Question

In the displacement method, a concave lens is placed in between an object and a screen. If the magnification in the two positions are ${m_1}$ and ${m_2}$ (${m_1} > {m_2}$), and the distance between the two positions of the lens is x, the focal length of the lens is
$\begin{gathered}
  {\text{A}}{\text{. }}\dfrac{x}{{{m_1} + {m_2}}} \\
  {\text{B}}{\text{. }}\dfrac{x}{{{m_1} - {m_2}}} \\
  {\text{C}}{\text{. }}\dfrac{x}{{{{\left( {{m_1} + {m_2}} \right)}^2}}} \\
  {\text{D}}{\text{. }}\dfrac{x}{{{{\left( {{m_1} - {m_2}} \right)}^2}}} \\
\end{gathered} $

Answer 1

Hint: We can make use of the relations for magnification for the displacement method. Then by using the lens formula in the obtained expression and solving for the focal length, we shall be able to obtain the required value of focal length.

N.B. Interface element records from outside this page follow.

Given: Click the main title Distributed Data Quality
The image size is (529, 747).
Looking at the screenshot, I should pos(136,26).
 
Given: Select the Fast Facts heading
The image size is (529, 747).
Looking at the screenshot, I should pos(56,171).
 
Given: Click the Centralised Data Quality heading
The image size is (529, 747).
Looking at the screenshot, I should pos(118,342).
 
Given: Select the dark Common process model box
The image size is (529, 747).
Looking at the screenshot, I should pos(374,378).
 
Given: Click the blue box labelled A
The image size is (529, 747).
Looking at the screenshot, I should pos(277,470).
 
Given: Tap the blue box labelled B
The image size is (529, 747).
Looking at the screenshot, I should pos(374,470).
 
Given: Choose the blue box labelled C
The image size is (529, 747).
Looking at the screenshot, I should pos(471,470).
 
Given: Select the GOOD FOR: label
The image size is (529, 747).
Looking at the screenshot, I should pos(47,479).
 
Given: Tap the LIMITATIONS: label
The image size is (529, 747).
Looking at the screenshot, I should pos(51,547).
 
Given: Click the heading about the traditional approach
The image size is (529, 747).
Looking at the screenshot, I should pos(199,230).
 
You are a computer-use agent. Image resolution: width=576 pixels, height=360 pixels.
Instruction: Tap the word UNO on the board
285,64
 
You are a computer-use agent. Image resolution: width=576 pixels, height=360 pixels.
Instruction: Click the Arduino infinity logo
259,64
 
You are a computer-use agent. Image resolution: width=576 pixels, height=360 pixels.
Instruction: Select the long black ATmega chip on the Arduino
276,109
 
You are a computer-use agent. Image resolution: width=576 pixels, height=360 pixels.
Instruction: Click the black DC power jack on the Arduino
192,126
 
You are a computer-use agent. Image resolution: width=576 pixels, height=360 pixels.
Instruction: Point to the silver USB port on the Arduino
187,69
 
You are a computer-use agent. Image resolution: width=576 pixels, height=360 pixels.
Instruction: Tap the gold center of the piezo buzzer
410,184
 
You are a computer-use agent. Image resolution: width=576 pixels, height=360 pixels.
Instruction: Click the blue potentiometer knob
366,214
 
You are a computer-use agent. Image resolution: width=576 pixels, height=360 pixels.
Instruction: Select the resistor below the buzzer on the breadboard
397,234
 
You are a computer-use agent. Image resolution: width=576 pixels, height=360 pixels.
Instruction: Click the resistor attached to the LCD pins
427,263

Complete step by step answer:
We are given that a concave lens is placed in between an object and a screen and we try to find out the focal length of this lens by using the displacement method. The following diagrams show the image formation in the displacement method.

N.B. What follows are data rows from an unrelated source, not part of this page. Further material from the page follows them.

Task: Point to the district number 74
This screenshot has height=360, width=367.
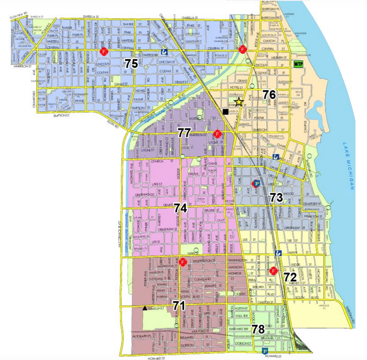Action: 181,208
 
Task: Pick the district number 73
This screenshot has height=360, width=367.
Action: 276,197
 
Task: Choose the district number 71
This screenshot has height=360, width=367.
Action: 179,305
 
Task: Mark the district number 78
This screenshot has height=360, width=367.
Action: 258,329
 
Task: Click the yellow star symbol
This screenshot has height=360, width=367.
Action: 239,101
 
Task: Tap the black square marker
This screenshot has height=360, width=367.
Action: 226,111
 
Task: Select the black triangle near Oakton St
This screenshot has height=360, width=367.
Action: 145,308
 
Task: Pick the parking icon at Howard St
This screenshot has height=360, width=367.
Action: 266,352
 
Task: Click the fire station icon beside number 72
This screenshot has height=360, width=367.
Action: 274,271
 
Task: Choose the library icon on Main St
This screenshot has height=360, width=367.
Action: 278,253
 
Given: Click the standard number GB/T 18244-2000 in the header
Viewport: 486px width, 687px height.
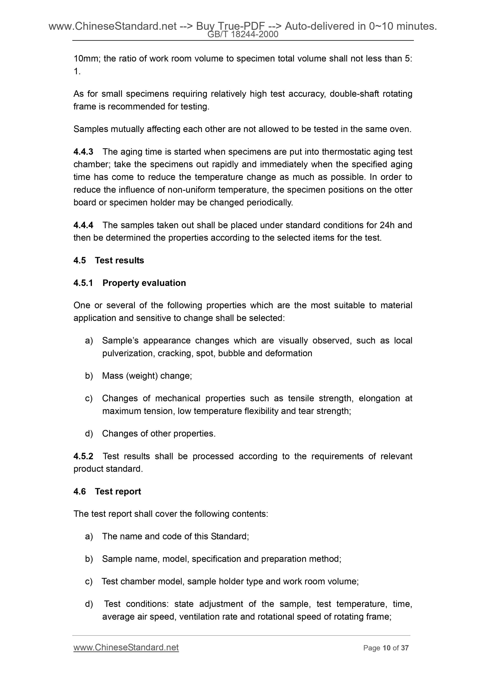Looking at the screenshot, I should pos(243,35).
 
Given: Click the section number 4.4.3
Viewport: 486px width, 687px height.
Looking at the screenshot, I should pos(83,152).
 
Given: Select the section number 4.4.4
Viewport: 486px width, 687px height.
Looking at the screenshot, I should pos(83,225).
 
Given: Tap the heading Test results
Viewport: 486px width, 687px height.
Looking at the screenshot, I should pos(119,260).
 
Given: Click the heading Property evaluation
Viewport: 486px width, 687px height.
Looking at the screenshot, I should pos(144,283).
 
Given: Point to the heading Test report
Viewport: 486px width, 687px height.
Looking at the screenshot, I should pos(118,491).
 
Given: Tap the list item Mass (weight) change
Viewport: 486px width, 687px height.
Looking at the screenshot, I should pos(147,376).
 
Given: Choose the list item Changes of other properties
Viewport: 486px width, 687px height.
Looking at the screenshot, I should pos(159,433).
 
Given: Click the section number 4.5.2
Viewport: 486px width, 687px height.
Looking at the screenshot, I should pos(83,456).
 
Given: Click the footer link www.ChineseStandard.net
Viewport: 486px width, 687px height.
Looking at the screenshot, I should pos(126,648).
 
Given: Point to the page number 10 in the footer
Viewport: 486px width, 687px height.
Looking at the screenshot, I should pos(387,648).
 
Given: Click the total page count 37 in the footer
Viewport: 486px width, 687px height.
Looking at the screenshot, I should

In the displacement method, the two magnifications obtained at two positions are given as follows:
$\begin{gathered}
  {m_1} = \dfrac{v}{u}{\text{ }}...{\text{(i)}} \\
  {m_2} = \dfrac{u}{v}{\text{ }}...{\text{(ii)}} \\
\end{gathered} $
Here u is the distance of the object from the lens while v is the distance of the image from the lens. For these magnifications, the following relation holds.
${m_1}.{m_2} = 1$
Now subtracting equation (ii) from equation (i), we get
${m_1} - {m_2} = \dfrac{v}{u} - \dfrac{u}{v} = \dfrac{{{v^2} - {u^2}}}{{uv}}$
From the diagram we get that $v - u = x$. Using this in above equation, we get
${m_1} - {m_2} = \dfrac{{\left( {v + u} \right)\left( {v - u} \right)}}{{uv}} = \dfrac{{\left( {v + u} \right)x}}{{uv}}{\text{ }}...{\text{(iii)}}$
Now we will use the lens formula, which is given as
$\dfrac{1}{f} = \dfrac{1}{v} - \dfrac{1}{u}$
For the first case, we have
Distance of object from lens $ = - u$
Distance of image from lens $ = v$
Therefore, we have
$\begin{aligned}
& \dfrac{1}{f} = \dfrac{1}{v} - \dfrac{1}{{ - u}} = \dfrac{1}{v} + \dfrac{1}{u} \\
& \dfrac{1}{f} = \dfrac{{u + v}}{{uv}} \\
\end{aligned} $
Using this in equation (iii), we get
$\begin{aligned}
& {m_1} - {m_2} = \dfrac{x}{f} \\
& f = \dfrac{x}{{{m_1} - {m_2}}} \\
\end{aligned} $

So, the correct answer is “Option B”.

Note: 1. We have used the following convention for the lens. All the distances to the left side of a lens are taken as negative while all the distances to the right hand side of the lens are taken as positive.
2. The focal length of a concave lens is negative while the focal length of a convex lens is positive.